NASA has selected three new scientific payloads to fly to the Moon under the Artemis program via the Commercial Lunar Payload Services (CLPS) initiative. These compact experiments will map lunar temperatures in 3D, probe subsurface heat flow, and measure cosmic-ray interactions with the surface — all to improve our understanding of the Moon and help protect future astronauts.

How These Experiments Fit Into Artemis

These investigations support NASA's broader Artemis campaign, which includes a crewed slingshot mission around the Moon (Artemis II) and a planned crewed landing (Artemis III). The payloads will ride on commercial landers contracted through CLPS rather than on the Space Launch System (SLS) or SpaceX Starship, allowing faster, more flexible science delivery to the lunar surface.

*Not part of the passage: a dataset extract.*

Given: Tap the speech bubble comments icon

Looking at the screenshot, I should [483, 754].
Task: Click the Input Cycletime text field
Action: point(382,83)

"With CLPS, NASA has been taking a new approach to lunar science, relying on U.S. industry innovation to travel to the surface of the Moon and enable scientific discovery," said Joel Kearns, deputy associate administrator for exploration in NASA's Science Mission Directorate. "These selections continue this pipeline of lunar exploration and will inform future human safety and navigation on the Moon and beyond."

The Payloads

EMILIA-3D (Emission Imager for Lunar Infrared Analysis in 3D)

EMILIA-3D will create three-dimensional thermal maps of lunar terrain by combining infrared thermal imaging with visible-light camera data. By measuring temperature variations across the surface and at different depths (inferred from thermal behavior), EMILIA-3D will improve understanding of lunar regolith (moondust) properties and how the surface stores and releases heat.

LISTER (Lunar Instrumentation for Subsurface Thermal Exploration with Rapidity)

LISTER will measure lunar heat flow by drilling into the regolith and deploying sensors to record subsurface temperature profiles. Building on prior LISTER studies, this investigation aims to refine models of the Moon's thermal history and internal heat transport — key data for geology and long-term human activity on the surface.

SELINE (Site-Agnostic Energetic Lunar Ion and Neutron Environment)

SELINE will characterize the radiation environment at the lunar surface by distinguishing primary galactic cosmic rays from secondary particles (ions and neutrons) produced when those rays hit the regolith. Understanding these interactions helps quantify radiation exposure risks and informs shielding and operational strategies for crewed missions beyond Earth's magnetosphere.

Delivery and Operations: NASA will assign these experiments to specific commercial landers in upcoming CLPS procurements. Because the instruments are site-agnostic and do not require precise landing coordinates, integrating them into CLPS missions is expected to be simpler and faster than missions that must target exact surface locations.

Why It Matters: Together, these payloads will advance lunar science — from surface and subsurface thermal behavior to particle radiation interactions — and provide practical data that improves astronaut safety, navigation, and long-term exploration planning.